Dave: Definitely. And so I think we’ve got a little bit of time left for this last story. Yeah, this one got to me a bit. This one’s from nine to five Google. And it’s a little bit frustrating. Because Google have said that they’re going to restrict the use of ad blockers inside Chrome. Now, from a business point of view, it makes complete sense. Google rely on ads. But from an end user point of view, it kind of sucks. Because ads are becoming more and more pervasive, these days, I’m pretty sure you’ll agree, Jeff. So for them to kind of restrict how Adblock and uBlock and Ghostery and things like that work isn’t going to go down well with like the majority of users who use Chrome, right?
Jeff: Yeah, I think when you look about this, and there’s certain changes that come into play with this one, it definitely leaves on a sour note for a lot of people I know that I saw a few people posting, well, I’m moving the Firefox. And these were some notable people, you know, especially a few types of the EFF posting some things out there. And you’re like, you know what, yeah, you know, while you know, this is a business model for areas. I also think there’s an underlying possible security thing that they’re trying to do here with limiting the number of access to people have the things but again, it sucks. They’ve been messing with ad blockers for a little bit lately, where some stuff have gotten like, you know, some of the ones just get devalued just a little bit, if you will. So their power has been restricted. Yeah. Take back that old Spider Man With great power comes great responsibility. I don’t see Google changing because it’s where they make their money on.
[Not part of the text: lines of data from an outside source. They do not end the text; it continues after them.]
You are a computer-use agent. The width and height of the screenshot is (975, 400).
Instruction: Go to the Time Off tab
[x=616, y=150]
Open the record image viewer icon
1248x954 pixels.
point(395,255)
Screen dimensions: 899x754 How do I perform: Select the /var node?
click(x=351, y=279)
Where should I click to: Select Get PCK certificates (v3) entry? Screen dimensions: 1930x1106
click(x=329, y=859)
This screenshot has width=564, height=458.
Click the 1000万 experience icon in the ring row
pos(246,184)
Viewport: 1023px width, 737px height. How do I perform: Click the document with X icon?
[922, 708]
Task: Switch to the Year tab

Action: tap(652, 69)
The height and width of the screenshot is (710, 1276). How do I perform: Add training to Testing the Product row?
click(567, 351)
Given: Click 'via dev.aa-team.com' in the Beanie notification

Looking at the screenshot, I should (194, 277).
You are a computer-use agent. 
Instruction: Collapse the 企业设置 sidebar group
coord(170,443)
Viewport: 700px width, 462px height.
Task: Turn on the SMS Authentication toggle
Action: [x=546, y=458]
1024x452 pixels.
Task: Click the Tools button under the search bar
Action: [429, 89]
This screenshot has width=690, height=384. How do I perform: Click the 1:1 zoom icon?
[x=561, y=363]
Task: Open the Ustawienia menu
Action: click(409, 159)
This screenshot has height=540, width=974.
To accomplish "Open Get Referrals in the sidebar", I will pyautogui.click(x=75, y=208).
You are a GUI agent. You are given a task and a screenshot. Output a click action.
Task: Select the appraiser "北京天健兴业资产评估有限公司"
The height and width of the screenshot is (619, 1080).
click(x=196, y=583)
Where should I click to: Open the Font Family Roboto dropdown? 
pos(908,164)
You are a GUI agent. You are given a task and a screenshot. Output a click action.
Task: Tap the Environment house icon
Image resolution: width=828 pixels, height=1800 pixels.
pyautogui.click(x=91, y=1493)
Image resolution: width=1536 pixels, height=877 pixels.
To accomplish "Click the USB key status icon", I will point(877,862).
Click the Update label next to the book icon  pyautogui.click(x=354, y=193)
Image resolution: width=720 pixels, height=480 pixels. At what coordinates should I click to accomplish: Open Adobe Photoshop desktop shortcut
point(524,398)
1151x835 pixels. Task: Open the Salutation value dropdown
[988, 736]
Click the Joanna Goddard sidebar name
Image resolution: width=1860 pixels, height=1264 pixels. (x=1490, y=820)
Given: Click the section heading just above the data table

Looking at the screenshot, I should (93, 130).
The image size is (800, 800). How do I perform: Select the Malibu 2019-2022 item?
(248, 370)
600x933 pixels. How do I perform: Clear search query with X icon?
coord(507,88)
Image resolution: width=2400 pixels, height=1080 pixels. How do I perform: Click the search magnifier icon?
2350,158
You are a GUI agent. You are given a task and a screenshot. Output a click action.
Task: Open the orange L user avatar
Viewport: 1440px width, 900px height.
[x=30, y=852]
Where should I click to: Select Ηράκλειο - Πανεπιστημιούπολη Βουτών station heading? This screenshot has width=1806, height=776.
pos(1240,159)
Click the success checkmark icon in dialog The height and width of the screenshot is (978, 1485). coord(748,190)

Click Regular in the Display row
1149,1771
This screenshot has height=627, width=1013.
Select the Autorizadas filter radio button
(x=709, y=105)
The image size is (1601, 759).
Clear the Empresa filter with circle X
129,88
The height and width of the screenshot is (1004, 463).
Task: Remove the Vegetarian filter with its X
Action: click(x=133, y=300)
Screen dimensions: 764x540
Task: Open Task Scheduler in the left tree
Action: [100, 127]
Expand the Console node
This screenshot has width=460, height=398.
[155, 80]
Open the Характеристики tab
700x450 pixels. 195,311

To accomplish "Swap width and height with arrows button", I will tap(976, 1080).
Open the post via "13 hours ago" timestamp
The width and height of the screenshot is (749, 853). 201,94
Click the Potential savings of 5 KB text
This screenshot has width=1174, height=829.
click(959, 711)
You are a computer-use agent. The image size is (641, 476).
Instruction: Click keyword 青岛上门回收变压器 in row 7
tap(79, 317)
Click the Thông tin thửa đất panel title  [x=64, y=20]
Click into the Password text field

And if you’re if you’re stripping out the cookies for all the people are blocking display ads from showing eventually, it’s going to hurt some money or hurt partnerships. And as you said, the enterprise level is where the money’s at for them.
Dave: Yeah, yeah. And, you know, if you don’t like the change, Firefox is calling I Firefox is my main browser. I love it. I moved over last year after being on Chrome for quite a while. So and you know, Firefox is not going to get rid of ad blockers anytime soon. So there’s your alternative.
Jeff: See, I still like Chrome. It’s just easier for me. It’s just I’ve been using it for over 10 years now. Get off my lawn.
Dave: Oh, no, it wasn’t gonna say anything. But yeah. That makes you sound old.
Jeff: Well, it does. But I think at the same time, it’s something to watch as it goes through. Also, yeah, I don’t even look at half the ads that are on there. And I also block cookies from half the places that come through. So there’s small small wins, small Punic victories in this big behemoth that is make money off the end user. Yep. All right.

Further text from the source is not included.